A number of analysts and industry players were projecting flat to declining rig activity in 2025 considering where crude futures have been.

"With most budgets set in late 2024 at $70/barrel WTI, operators will maintain rig counts near those in late 2024," S&P Global Commodity Insights' upstream analysts said in a Feb. 10 oil supply outlook. "However, oil-directed drilling activity will decline in the second half of 2025 as lower oil prices, particularly for 2026, begin to materialize in the forward curve."

Among the E&Ps reporting capital budgets so far, Chevron intends to cut spending in the Permian, planning to grow production there in 2025 but at a slower pace. During a Jan. 31 earnings call, CEO Mike Wirth said year-on-year growth in the Permian likely moderates from 18% in 2023 to 9%-10% in 2025 and "something a bit less than that" in 2026.

Executives at Appalachian gas producer CNX Resources said the company plans to boost the number of wells it turns to sales in 2025 to maintain roughly flat production, but that the gas market is not ready for meaningful supply growth just yet.

"We need to wait and see kind of where the industry production levels are coming out of winter," as well as where US gas storage levels end up at the end of the season, Chief Financial Officer Alan Shepard told analysts during CNX's quarterly call.

Some Haynesville operators communicated a similar message earlier in the year.

Production

US oil and gas production are forecast to grow despite the more conservative capital plans as operators continued to stack up and tout efficiency gains.

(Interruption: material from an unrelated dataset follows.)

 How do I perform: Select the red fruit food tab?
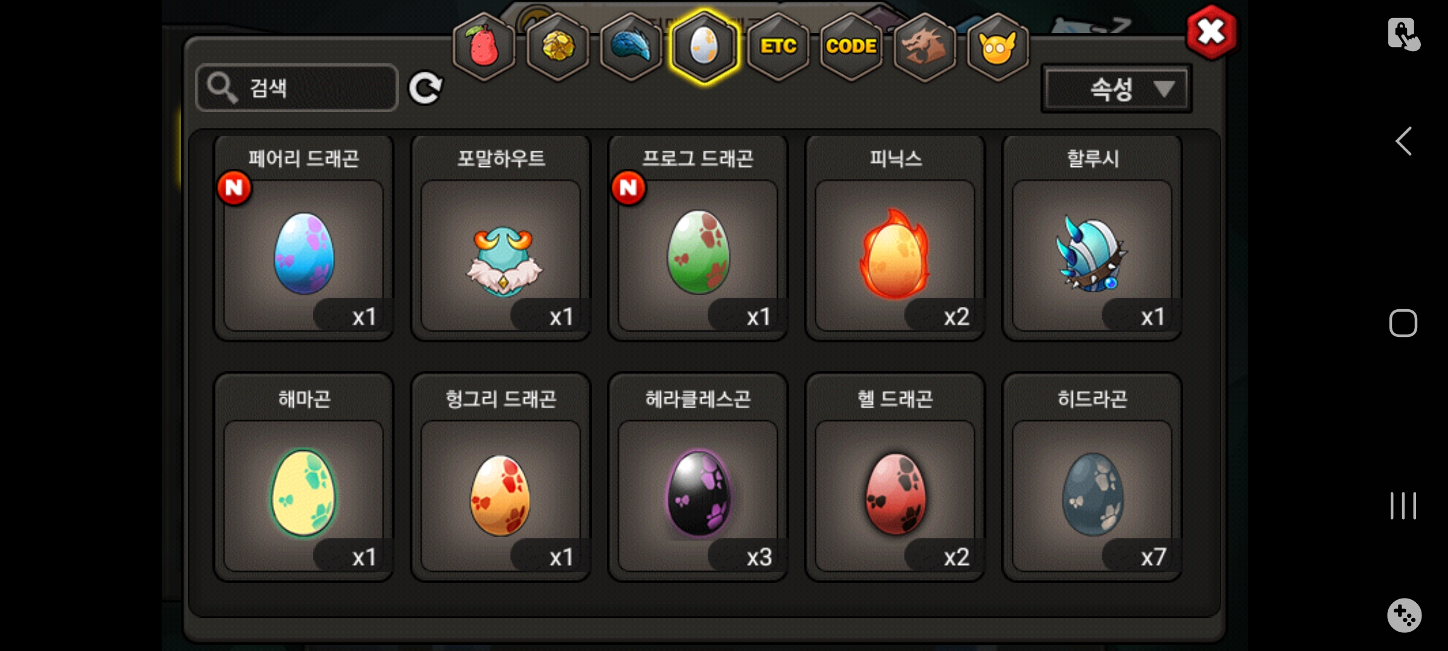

In the first quarter, the EIA projects dry gas production of 103.7 Bcf/d on average, and volumes are expected to rise over consecutive quarters to nearly 106 Bcf/d on average in the fourth quarter of 2024, according to the agency's Short-Term Energy Outlook updated on Feb. 11.

The projections would align with the incremental increase in LNG feedgas demand expected throughout 2025, a function of ramping up production at Venture Global's Plaquemines LNG and Cheniere Energy's Corpus Christi Stage 3 export project. Total LNG feedgas is expected to rise 21% in 2025 compared with 2024's average 13.2 Bcf/d, according to Commodity Insights forecasts.

The EIA noted risks in the year ahead to gas market fundamentals such as winter weather, as well as the timing and volume of LNG production from new facilities. As for tariffs, the agency said it expects that China's retributive tariffs on US LNG would have a limited effect on exports.

"With ample demand for LNG globally, we expect that any LNG not purchased by China would be imported elsewhere," the EIA said in its outlook.

With regard to oil, the EIA said President Donald Trump's tariff actions are among the factors contributing to significant uncertainty about its price forecasts, which project WTI at $70.65/b for the year.

"Although the future imposition of tariffs could affect oil trade routes, we do not presently anticipate the tariffs put forward in the February 1 executive order would significantly affect global oil supply," the EIA's outlook said. "Still, the possibility of future tariffs and the new sanctions on Russia are sources of uncertainty for oil prices going forward."

Lower 48 onshore crude production is forecast to grow from 11.15 million b/d in the first quarter to 11.5 million b/d on average during the fourth quarter of 2025, led by the Permian. EIA expects oil production in the basin to increase 6% to 6.78 million b/d over the same period.